* 原文資料
☆ ☆ ☆ ☆ ☆ ☆ ☆

説明

シート状油中水型乳化油脂組成物及びそれを用いた層状膨化食品

【課題】 製菓・製パン用シート状油中水型乳化油脂組成物として、作業性が良く、バターのコク味があり、焼成後の芳香も良好なバター風味を有する乳脂肪を含有するシート状油中水型乳化油脂組成物を提供すること。
【解決手段】 バター、醗酵バター、生乳、牛乳、特別牛乳、クリーム、醗酵クリームからなる群から選ばれた少なくとも1種含有される乳脂肪の分別により得られる乳脂肪であって、上昇融点が38.0〜42.0℃、固体脂含量が10℃で60.0〜75.0%、30℃で25.0〜40.0%である乳脂肪を10.0〜35.0重量%、上昇融点が3.0〜7.0℃、固体脂含量が5℃で0.0〜4.0、10℃で0.0%である乳脂肪を10.0〜35.0重量%含有することを特徴とするシート状油中水型乳化油脂組成物を用いて層状膨化食品を作製すること。

【発明の詳細な説明】
【技術分野】
【0001】
本発明は、製菓・製パン用シート状油中水型乳化油脂組成物として、作業性が良く、バターのコク味があり、焼成後の芳香も良好なバター風味を有する乳脂肪を含有するシート状油中水型乳化油脂組成物、及び、それを用いて製造してなる層状膨化食品に関する。
【背景技術】
【0002】
クロワッサン、デニッシュ、パイ等の層状膨化食品は、その独特な食感により、非常に人気の高い食品の一つである。これらの食品の製造には、ロールインマーガリン、あるいはパフペーストリーと呼ばれるシート状の油脂加工食品を用いて、生地と油脂を伸ばしては折りたたむ工程(ロールイン)を繰り返し、一般には128層或いは256層、洋菓子分野においてはそれ以上に折り込まれた生地を焼成することで作製され、これにより軽いサックリとした食感が得られる。生地と油脂を折り込む際、油脂は生地と同様に良く伸びることが必要で、油脂が硬すぎると充分に伸びずに油脂が生地中に偏在し、生地同士が合一してしまい、最終的にきれいな層が得られず、食感の悪い製品となる。逆に油脂が軟らかすぎても、折りたたむ時に油脂が生地の間からはみ出してしまい、硬い場合と同様、充分に層が出る製品が得られず食感が悪くなってしまう。従って、この様な層状膨化食品を作成するための油脂は、生地と同様の伸びやすく腰のある物性が求められる。一般に層状膨化食品に用いられるシート状油脂加工食品は、求められる物性を満足させるべく、製造時の冷却捏和条件、配合等が種々検討され、良好な物性を持ったシート状油脂加工食品が製造されているが、伸びやすさと、腰の強い物性とは相反する性質であって、両者を満足する製品を得ることは極めて困難である。

☆ ☆ ☆ ☆ ☆ ☆ ☆

* 記録データ
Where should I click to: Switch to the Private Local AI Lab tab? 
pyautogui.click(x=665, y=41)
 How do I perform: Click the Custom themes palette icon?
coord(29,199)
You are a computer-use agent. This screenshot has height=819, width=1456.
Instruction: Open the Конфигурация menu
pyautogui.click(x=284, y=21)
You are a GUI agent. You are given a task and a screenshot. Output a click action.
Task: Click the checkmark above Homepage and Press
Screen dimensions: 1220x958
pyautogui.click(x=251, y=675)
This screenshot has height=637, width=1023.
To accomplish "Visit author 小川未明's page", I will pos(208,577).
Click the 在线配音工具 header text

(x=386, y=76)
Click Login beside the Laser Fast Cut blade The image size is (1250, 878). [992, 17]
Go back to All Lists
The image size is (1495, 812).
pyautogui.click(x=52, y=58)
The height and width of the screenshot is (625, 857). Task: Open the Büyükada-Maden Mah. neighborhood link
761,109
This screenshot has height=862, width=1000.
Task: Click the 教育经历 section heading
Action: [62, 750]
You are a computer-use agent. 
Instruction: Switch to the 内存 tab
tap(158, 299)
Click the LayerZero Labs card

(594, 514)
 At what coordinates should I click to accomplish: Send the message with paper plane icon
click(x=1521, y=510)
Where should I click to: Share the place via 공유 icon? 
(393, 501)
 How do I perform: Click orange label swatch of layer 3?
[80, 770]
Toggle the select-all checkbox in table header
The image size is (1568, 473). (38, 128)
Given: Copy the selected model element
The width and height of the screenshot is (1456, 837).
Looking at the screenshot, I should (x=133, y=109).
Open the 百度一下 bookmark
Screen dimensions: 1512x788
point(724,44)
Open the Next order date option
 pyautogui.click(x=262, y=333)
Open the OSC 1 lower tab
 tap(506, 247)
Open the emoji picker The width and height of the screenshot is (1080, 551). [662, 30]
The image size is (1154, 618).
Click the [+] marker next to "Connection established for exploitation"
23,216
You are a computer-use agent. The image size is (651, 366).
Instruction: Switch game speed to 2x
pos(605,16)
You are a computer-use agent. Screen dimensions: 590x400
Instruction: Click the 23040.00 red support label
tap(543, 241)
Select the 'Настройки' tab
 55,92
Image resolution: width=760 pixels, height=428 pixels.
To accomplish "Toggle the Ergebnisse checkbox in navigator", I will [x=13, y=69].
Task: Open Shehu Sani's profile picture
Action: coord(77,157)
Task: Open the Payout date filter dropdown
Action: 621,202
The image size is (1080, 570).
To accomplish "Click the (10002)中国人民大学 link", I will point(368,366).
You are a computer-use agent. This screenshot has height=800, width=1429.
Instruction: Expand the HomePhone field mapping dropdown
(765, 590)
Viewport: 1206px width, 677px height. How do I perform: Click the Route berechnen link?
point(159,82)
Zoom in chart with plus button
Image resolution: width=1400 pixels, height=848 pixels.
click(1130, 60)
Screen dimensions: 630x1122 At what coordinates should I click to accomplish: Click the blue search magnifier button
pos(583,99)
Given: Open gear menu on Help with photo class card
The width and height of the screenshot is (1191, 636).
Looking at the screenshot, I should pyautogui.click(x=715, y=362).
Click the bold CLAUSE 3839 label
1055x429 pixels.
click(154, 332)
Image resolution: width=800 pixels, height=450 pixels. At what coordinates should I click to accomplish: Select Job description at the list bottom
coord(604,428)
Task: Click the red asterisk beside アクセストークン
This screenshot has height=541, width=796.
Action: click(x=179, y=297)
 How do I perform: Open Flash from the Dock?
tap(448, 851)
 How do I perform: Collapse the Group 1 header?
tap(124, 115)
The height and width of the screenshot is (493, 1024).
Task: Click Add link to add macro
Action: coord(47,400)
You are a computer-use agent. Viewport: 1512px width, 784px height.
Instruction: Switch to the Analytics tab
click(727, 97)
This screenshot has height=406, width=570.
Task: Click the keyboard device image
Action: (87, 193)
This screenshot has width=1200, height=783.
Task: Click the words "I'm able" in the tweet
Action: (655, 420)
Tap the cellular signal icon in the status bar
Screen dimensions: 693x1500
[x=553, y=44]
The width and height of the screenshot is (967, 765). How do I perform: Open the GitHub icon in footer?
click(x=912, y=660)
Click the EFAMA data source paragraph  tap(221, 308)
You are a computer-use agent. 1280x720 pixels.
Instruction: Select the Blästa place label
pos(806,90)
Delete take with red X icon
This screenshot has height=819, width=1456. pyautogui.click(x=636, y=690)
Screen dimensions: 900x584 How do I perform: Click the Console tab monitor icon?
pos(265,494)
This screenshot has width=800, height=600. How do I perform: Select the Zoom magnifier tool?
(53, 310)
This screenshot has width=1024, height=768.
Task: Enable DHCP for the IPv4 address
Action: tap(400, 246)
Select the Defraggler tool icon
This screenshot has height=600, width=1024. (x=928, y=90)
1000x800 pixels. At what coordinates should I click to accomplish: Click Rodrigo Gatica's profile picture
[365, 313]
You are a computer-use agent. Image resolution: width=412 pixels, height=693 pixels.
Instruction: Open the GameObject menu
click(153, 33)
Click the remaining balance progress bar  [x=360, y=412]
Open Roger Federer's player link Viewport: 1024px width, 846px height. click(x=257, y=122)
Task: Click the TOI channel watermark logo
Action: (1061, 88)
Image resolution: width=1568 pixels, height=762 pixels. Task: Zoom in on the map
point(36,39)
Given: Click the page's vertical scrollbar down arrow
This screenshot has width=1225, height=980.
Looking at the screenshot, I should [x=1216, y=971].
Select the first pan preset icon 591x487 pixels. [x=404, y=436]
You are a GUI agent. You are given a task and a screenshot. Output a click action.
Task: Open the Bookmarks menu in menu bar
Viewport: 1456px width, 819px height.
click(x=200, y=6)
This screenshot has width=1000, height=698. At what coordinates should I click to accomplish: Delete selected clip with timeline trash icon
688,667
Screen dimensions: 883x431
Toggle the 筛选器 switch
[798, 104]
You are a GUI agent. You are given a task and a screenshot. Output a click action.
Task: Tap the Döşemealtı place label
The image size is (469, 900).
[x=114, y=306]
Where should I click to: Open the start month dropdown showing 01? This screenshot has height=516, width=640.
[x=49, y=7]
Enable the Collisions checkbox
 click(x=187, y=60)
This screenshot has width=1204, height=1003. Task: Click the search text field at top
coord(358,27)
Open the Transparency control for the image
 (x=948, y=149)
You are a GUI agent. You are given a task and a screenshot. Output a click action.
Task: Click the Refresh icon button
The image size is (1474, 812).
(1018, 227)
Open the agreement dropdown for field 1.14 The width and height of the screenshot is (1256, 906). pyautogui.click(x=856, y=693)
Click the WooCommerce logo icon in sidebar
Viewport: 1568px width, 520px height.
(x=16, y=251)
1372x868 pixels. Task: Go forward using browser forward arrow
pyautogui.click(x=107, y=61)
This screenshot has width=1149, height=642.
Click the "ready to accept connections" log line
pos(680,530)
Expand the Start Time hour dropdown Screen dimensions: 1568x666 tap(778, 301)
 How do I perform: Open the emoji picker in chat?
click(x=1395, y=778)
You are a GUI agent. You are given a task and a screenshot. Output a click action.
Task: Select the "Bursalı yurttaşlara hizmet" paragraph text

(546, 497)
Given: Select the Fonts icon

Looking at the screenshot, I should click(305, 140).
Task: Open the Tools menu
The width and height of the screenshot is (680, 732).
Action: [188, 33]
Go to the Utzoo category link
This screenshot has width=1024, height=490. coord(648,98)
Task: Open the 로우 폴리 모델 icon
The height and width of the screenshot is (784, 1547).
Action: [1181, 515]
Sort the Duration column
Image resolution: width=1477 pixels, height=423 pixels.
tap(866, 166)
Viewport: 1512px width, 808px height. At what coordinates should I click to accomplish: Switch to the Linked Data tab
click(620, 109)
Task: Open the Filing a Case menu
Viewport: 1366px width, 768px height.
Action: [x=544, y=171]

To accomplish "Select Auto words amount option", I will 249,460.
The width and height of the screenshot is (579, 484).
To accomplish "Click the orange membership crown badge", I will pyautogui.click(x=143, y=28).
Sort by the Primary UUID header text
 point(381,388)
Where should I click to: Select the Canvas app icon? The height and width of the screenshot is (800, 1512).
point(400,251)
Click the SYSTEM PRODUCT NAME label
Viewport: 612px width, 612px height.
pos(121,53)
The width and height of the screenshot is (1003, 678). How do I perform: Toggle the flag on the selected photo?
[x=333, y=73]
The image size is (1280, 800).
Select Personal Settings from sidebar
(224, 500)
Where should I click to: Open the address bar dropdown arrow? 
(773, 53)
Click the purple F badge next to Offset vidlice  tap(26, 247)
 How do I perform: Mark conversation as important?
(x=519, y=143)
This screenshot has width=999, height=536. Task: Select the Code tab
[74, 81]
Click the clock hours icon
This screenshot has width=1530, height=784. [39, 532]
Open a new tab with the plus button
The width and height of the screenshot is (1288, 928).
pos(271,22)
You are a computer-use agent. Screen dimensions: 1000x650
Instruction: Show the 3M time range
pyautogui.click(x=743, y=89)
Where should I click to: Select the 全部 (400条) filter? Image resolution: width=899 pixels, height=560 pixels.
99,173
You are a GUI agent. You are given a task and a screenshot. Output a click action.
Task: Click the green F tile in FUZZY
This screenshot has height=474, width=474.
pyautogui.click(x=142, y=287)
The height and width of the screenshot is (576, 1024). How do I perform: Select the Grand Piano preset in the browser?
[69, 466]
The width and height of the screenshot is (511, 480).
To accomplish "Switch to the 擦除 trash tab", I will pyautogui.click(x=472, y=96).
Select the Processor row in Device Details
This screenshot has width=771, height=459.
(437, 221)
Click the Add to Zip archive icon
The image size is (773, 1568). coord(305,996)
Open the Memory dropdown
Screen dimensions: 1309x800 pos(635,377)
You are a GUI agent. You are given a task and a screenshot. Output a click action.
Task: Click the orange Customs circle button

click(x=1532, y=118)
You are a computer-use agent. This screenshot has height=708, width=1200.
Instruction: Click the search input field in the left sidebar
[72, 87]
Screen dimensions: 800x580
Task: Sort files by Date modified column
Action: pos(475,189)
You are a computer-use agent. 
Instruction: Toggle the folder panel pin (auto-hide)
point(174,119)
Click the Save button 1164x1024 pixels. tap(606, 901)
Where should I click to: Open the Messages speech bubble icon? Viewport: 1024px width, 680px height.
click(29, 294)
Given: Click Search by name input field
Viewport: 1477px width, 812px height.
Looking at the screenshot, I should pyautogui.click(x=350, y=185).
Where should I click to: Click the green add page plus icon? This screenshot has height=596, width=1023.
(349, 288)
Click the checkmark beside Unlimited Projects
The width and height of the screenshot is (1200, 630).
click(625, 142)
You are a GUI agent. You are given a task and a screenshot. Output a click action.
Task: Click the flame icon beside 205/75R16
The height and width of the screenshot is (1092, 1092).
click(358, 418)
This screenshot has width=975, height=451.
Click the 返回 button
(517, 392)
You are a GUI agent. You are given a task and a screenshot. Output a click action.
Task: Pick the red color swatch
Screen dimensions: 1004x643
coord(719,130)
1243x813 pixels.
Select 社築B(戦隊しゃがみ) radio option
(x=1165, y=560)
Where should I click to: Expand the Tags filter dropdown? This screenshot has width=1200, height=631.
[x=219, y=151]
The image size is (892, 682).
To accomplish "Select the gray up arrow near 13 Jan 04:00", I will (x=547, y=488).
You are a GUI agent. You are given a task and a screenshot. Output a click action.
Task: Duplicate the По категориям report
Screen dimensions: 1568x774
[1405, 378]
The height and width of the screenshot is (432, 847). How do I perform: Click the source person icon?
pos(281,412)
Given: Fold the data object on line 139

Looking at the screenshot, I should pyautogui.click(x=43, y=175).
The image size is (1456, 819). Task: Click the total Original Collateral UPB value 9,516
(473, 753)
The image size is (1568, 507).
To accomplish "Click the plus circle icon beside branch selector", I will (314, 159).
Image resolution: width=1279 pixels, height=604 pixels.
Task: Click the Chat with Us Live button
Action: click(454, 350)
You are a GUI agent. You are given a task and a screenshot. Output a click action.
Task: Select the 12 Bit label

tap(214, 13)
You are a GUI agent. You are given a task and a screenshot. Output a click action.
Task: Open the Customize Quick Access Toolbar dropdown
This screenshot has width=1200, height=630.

☆ ☆ ☆ ☆ ☆ ☆ ☆

* 演習問題
a - 原文資料によると、ロールインで折り込まれた生地は、一般に何層とされていますか。
b - 原文資料の「シート状油中水型乳化油脂組成物及びそれを用いた層状膨化食品」から「層状膨化食品を作製すること。」に至るまでの全文を、一字も変えずに引用してください。

* 各問の解答
a - 128層或いは256層です。

b -
シート状油中水型乳化油脂組成物及びそれを用いた層状膨化食品

【課題】 製菓・製パン用シート状油中水型乳化油脂組成物として、作業性が良く、バターのコク味があり、焼成後の芳香も良好なバター風味を有する乳脂肪を含有するシート状油中水型乳化油脂組成物を提供すること。
【解決手段】 バター、醗酵バター、生乳、牛乳、特別牛乳、クリーム、醗酵クリームからなる群から選ばれた少なくとも1種含有される乳脂肪の分別により得られる乳脂肪であって、上昇融点が38.0〜42.0℃、固体脂含量が10℃で60.0〜75.0%、30℃で25.0〜40.0%である乳脂肪を10.0〜35.0重量%、上昇融点が3.0〜7.0℃、固体脂含量が5℃で0.0〜4.0、10℃で0.0%である乳脂肪を10.0〜35.0重量%含有することを特徴とするシート状油中水型乳化油脂組成物を用いて層状膨化食品を作製すること。